Origins: It is often the case that a piece of satire hits so
close to home (i.e., seemingly confirms something that people believe to be true) that it becomes difficult to distinguish from reality — especially when an excerpt is presented outside of its satirical context.
Such is the case with the putative quote from President Ronald Reagan's diaries reproduced above. Although some critics of the current president might find a delicious irony in the Republican icon's once having described a young George W. Bush (who is the son of Reagan's Vice President, George H.W. Bush) as a "ne'er-do-well," they'd be disappointed to learn that the quote is merely an out-of-context excerpt from a tongue-in-cheek article.
In June 2007, political columnist Michael Kinsley penned an article for The New Republic after a colleague alerted him that his name appeared in the recently-published book The Reagan Diaries, a compilation of selected diary entries the 40th president made while in office. Since Kinsley had not yet seen the book himself (and thus had no idea why President Reagan might have included him in a diary entry), he invented several farcical diary entries and offered them to readers as possible explanations for the alleged mention of his name:
But I was more interested in the me angle, frankly. And it was a puzzle. What on earth could Reagan have written? I indulged my imagination, and my ego: "January 22, 1983. Mommie [Nancy] says that Kinsley's column this week in The New Republic undermines the entire philosophical basis of my administration. O dear O dear, I had better not read it."
Or: "October 6, 1987. Why does Kinsley keep picking on me? He is the only thing standing between me and the total destruction of the welfare state. But, ha: I will destroy him — destroy him utterly — or my name's not ...not ...not ... Say, they had 'State Fair' on TV last night. What a wholesome, clean-cut young man that Pat Boone is."

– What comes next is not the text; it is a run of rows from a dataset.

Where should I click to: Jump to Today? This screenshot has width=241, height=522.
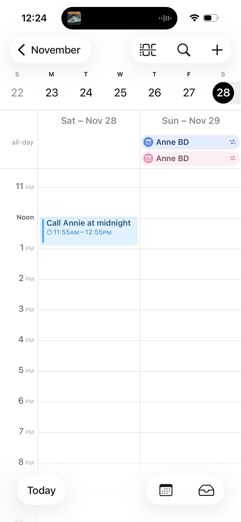pyautogui.click(x=41, y=490)
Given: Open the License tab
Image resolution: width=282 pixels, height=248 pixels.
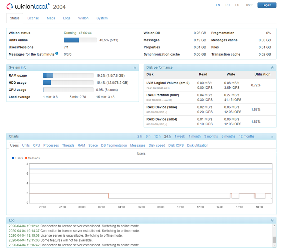Looking at the screenshot, I should (x=33, y=18).
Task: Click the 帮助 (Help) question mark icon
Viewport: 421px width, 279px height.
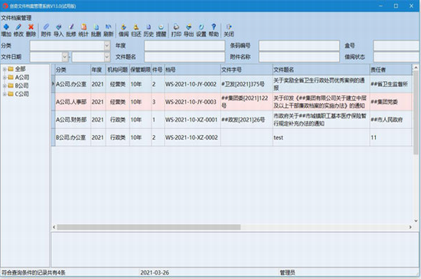Action: 214,30
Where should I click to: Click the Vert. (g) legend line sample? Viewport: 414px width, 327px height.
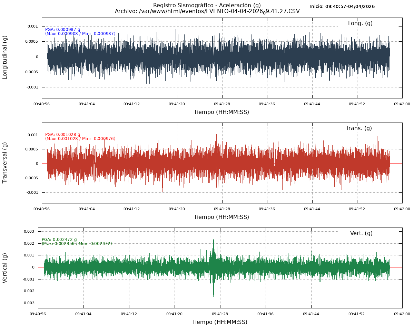pos(385,234)
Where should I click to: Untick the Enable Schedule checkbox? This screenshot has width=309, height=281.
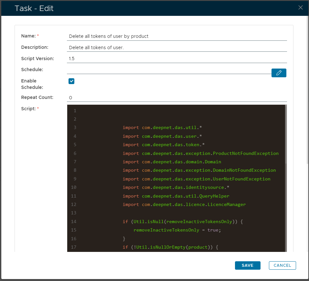pos(71,81)
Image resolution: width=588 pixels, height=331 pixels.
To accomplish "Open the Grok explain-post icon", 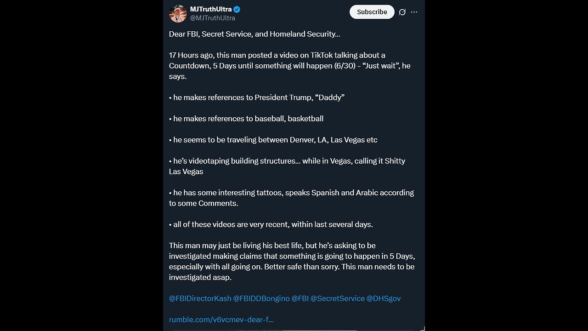I will (402, 12).
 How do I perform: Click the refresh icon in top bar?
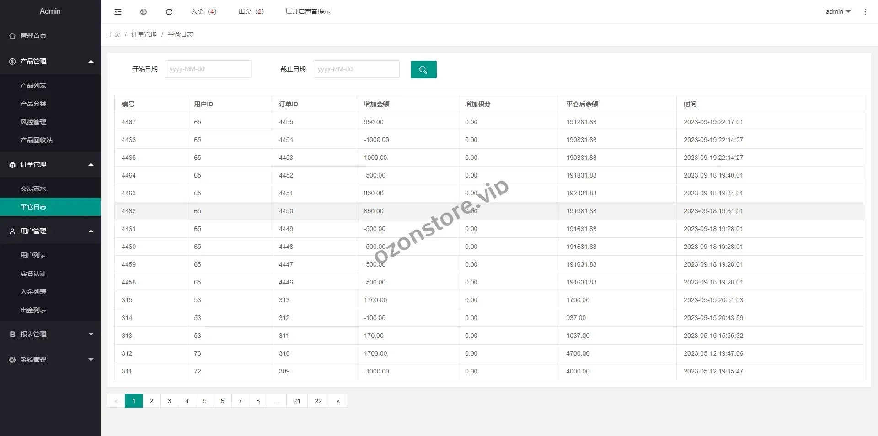[x=169, y=12]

Or: "May 17, 1986. A moment I've been dreading. George brought his ne'er-do-well son around this morning and asked me to find the kid a job. Not the political one who lives in Florida. The one who hangs around here all the time looking shiftless. This so-called kid is already almost 40 and has never had a real job. Maybe I'll call Kinsley over at The New Republic and see if they'll hire him as a contributing editor or something. That looks like easy work."
Not only did Kinsley offer these suggestions merely as a bit of satire (rather than as actual quotes from Reagan's diary), but when he finally read The Reagan Diaries, he discovered that the purported reference to him included therein was both mundane and erroneous:
In the case of The Reagan Diaries, however, I'd been tipped off. And, sure enough, there I was in the index and on page 400, which describes the events of Friday, March 21, 1986, a busy day for Reagan. He learns that Panama will not take in the unwanted dictator of the Philippines, Ferdinand Marcos. He meets with our ambassador to Russia to talk about Gorbachev. Javier Perez de Cuellar, secretary-general of the United Nations, drops by in the afternoon, and Billy Graham comes over for dinner. Reagan finishes writing his speech for the annual Gridiron dinner. He has an interview with New York Times reporters. And at midday: "had off-the-record lunch with Meg Greenfield, David Brinkley, and editor of New Republic (Michael Kinsley)."
Well, here is the problem: This whole thing never happened. Or, if it did happen, I was not there. Or, if I was there, it had slipped my mind. I had no memory of having lunch with President Reagan in the White House or anywhere else. And it's not the kind of thing you forget, is it?
Upon further investigation, [I learned that] an editor at HarperCollins had slipped in my name. He or she — and Reagan, too — apparently were unaware of tnr's all-chiefs-and-no-Indians tradition of ladling out titles instead of money. Almost everyone at tnr is an "editor" of some kind. Reagan, it seems, actually had lunch with Charles Krauthammer.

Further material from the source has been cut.